Operação da PF contra Cid e Ciro se baseia em delações de 2017 e “indícios razoáveis”, segundo juiz

 Operação da Polícia Federal que vasculhou endereços dos ex-governadores cearenses, Cid e Ciro Gomes (PDT), é baseada em acordo de leniência de 2016 e delações premiadas de 2017 — prática comum na extinta Operação Lava Jato. O objeto de investigação, vinculado à reforma da Arena Castelão, completou nove anos em 2021.

Decisão judicial, à qual o Diário do Nordeste teve acesso, detalha que o processo, que ganhou as ruas na manhã da quarta-feira (15), apura o pagamento de propinas a servidores públicos e agentes políticos do Governo do Estado, “decorrentes de procedimento de licitação para obras no estádio Castelão, em Fortaleza/CE, entre os anos de 2010 e 2013”, segundo a PF.

A Polícia Federal apresentou pedido de busca e apreensão e de quebra de sigilo bancário, fiscal, telefônico e telemático de pessoas físicas e jurídicas, somando 17 processos. Entre eles, estão os ex-governadores e o atual secretário estadual de Infraestrutura, Lúcio Ferreira Gomes.
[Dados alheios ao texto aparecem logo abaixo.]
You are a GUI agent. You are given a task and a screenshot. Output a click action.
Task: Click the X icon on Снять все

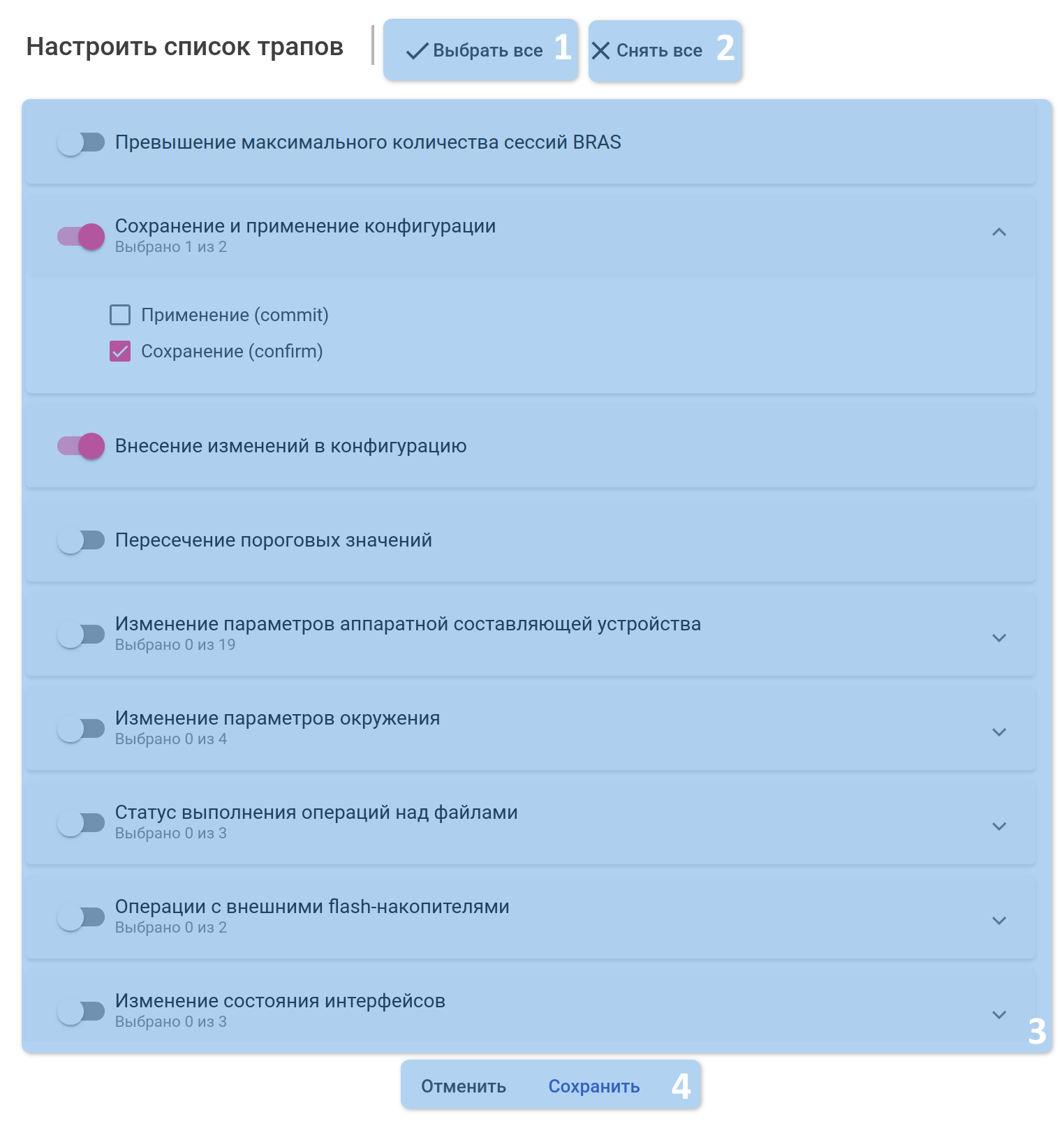600,51
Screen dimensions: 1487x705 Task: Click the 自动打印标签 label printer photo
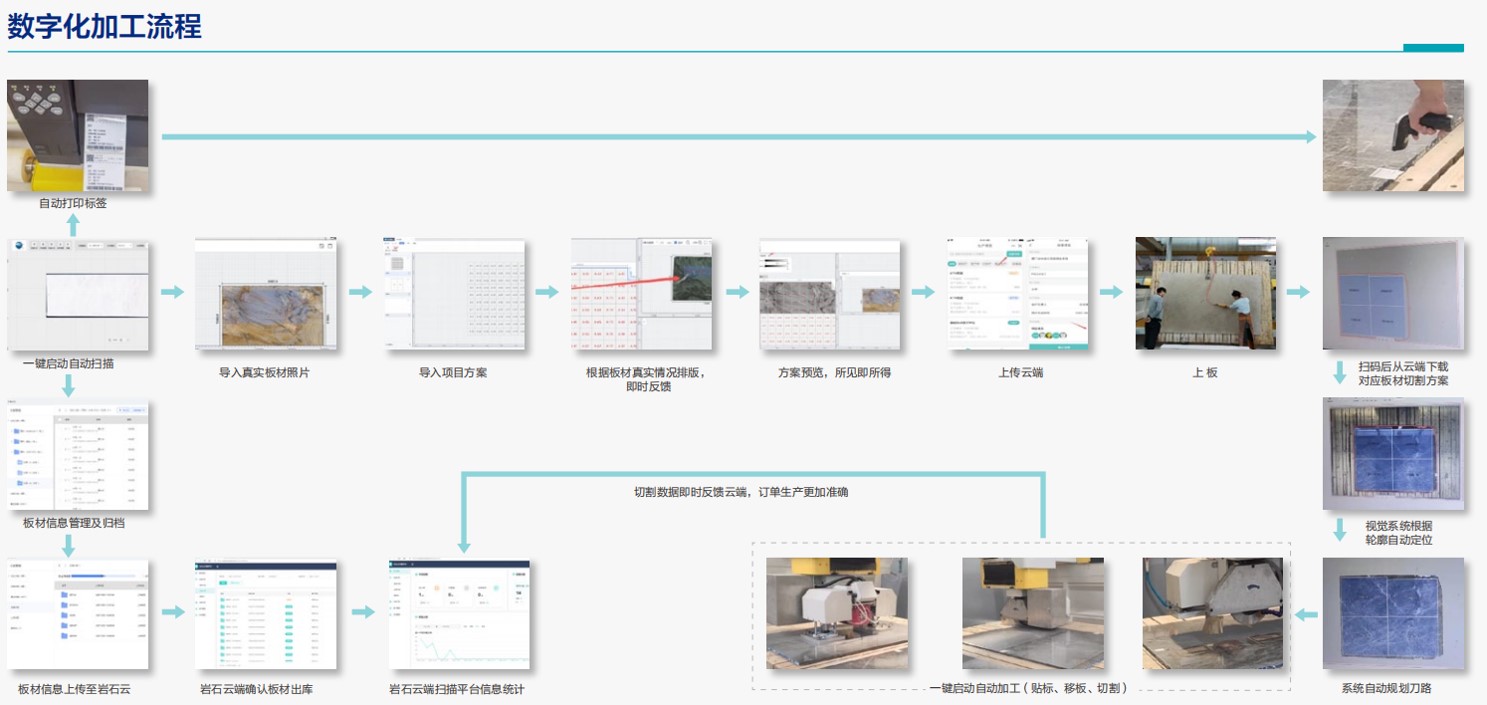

A assessoria de imprensa do secretário, no entanto, disse ontem que ele não vai se pronunciar sobre o assunto.

COLABORAÇÕES

As delações premiadas para fundamentar o processo são de 2017, do então presidente da Galvão Engenharia e membro do conselho de administração do Grupo Galvão, Dario de Queiroz Galvão Filho; do ex-executivo da construtora, Jorge Henrique Marques Valença; do então diretor corporativo da Galvão Investimentos, José Ubiratan Ferreira de Queiroz e do Mário de Queiroz Galvão, um dos sócios da empresa.

Consta ainda o depoimento de Benedicto Barbosa da Silva Júnior, de 2017, ex-presidente da Odebrecht Infraestrutura, o BJ, que comandava o Setor de Operações Estruturadas da empresa, o chamado “departamento da propina”; e o acordo de leniência do Conselho Administrativo de Defesa Econômica (Cade) com a Andrade Gutierrez, anunciado no final de 2016.

De acordo com o processo, está sendo investigado o possível pagamento de vantagem indevida para que a empresa Galvão engenharia S.A. conseguisse facilidades no processo licitatório da Arena Castelão para a participação na Copa do Mundo de 2014.

Conforme os autos, os empresários teriam realizado pagamentos sistemáticos de propinas, inclusive disfarçadas de doações eleitorais, ao então governador do Estado, Cid Gomes, e aos irmãos Lúcio e Ciro Gomes. Cid e Ciro negam as acusações e dizem que tomarão providências legais. Lúcio não se pronunciou.

Na decisão, consta que o Ministério Público Federal se manifestou pelo deferimento parcial da representação policial. A decisão mostra, no entanto, que o MPF foi favorável às quebras de sigilo e apontou existência de indícios de crimes de corrupção. “Da análise dos autos, muito embora tenha havido doações para campanhas eleitorais, o que se tem bem claro é o cometimento de crimes funcionais previsto no Código Penal, como os tipificados no art. 317 (corrupção passiva) e no art. 333 (corrupção ativa)”, diz a Procuradoria no texto.

CRUZAMENTO DE INFORMAÇÕES

Para fundamentar o caso, foi anexado ao inquérito, constituído inicialmente por delações, medidas articuladas pelos investigadores.

A primeira delas foi realizar batimentos dos fluxos dos pagamentos de propinas com as datas dos desembolsos efetuados pelo Governo do Estado pela execução das obras contratadas, entre elas a de construção e reforma da Arena Castelão.

Em seguida, foi feito exame do teor dos e-mails apresentados pelos executivos da empresa no contexto das negociações dos supostos pagamentos de propinas, nos quais se reportam, à importância daqueles repasses como forma de assegurar o desembaraço dos pagamentos das obras que estariam represadas pelo governo.